▶ DIRECTIVE 1
In the email reply on film preservation careers, which two institutions are named as offering full-time masters' degrees in film archiving?

▶ DOCUMENT SEGMENT
----

Print

Print


At 11:13 24/04/2003 -0400, you wrote:

>I have a very bright undergraduate student who is interested in pursuing a
>career in film preservation/restoration.  What is the best advice that I
>can give him to help him achieve this goal?

Unless he is an undergraduate in a science or engineering subject or is
extremely determined, to forget it.

There are many career paths in film archiving which are suitable for
humanities graduates, for which the most suitable route in is a full-time
masters' degree in film archiving such as the ones offered by George
Eastman House in the US or the University of East Anglia in the UK.  But
the vast majority of these graduates end up in areas such as acquisitions,
cataloguing, access and cultural activity related to moving image
collections.  The work of preservation and restoration requires first and
foremost a knowledge of inorganic chemistry related to cellulose esters,
closely followed the chemistry and physics of photography and sound
recording and the mechanical and electronics skills related to the
equipment used for film-related processes.

----

▶ RECORD SET
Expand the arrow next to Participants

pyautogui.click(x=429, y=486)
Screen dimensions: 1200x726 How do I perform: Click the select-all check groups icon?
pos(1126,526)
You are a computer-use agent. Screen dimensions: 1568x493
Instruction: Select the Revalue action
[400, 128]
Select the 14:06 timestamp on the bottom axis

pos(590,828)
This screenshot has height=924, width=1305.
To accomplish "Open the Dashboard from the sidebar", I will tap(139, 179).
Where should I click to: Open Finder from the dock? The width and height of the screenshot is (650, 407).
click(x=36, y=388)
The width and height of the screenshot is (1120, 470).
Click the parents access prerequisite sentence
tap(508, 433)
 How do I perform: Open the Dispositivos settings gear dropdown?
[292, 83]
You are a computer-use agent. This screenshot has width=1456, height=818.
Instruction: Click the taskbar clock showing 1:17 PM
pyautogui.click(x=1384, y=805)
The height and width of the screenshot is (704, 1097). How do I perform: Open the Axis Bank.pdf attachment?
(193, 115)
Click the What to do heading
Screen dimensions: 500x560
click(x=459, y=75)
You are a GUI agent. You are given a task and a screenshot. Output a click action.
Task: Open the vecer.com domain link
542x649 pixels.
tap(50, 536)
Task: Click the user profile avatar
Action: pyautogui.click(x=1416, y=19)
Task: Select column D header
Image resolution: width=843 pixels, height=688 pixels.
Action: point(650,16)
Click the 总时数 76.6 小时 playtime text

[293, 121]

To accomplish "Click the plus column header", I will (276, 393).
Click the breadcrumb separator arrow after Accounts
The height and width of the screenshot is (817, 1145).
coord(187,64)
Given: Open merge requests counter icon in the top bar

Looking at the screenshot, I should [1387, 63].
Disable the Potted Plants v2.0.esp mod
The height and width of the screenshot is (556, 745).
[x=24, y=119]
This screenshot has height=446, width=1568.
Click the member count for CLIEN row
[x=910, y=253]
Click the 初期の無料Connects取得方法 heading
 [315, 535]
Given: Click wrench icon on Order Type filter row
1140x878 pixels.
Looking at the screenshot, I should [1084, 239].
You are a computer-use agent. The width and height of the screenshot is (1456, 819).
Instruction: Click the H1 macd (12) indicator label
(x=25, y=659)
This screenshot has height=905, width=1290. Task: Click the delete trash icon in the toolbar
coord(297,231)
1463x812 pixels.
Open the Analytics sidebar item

----

▶ DIRECTIVE 2
Convert the records into a JSON list of strings, one string per line with blank lines omitted. Begin at the first line of the records and end at the line containing "will tap(139, 179).", including both.

▶ COMPLETE OUTPUT 1
George Eastman House in the US and the University of East Anglia in the UK.

▶ COMPLETE OUTPUT 2
[
  "Expand the arrow next to Participants",
  "pyautogui.click(x=429, y=486)",
  "Screen dimensions: 1200x726 How do I perform: Click the select-all check groups icon?",
  "pos(1126,526)",
  "You are a computer-use agent. Screen dimensions: 1568x493",
  "Instruction: Select the Revalue action",
  "[400, 128]",
  "Select the 14:06 timestamp on the bottom axis",
  "pos(590,828)",
  "This screenshot has height=924, width=1305.",
  "To accomplish \"Open the Dashboard from the sidebar\", I will tap(139, 179)."
]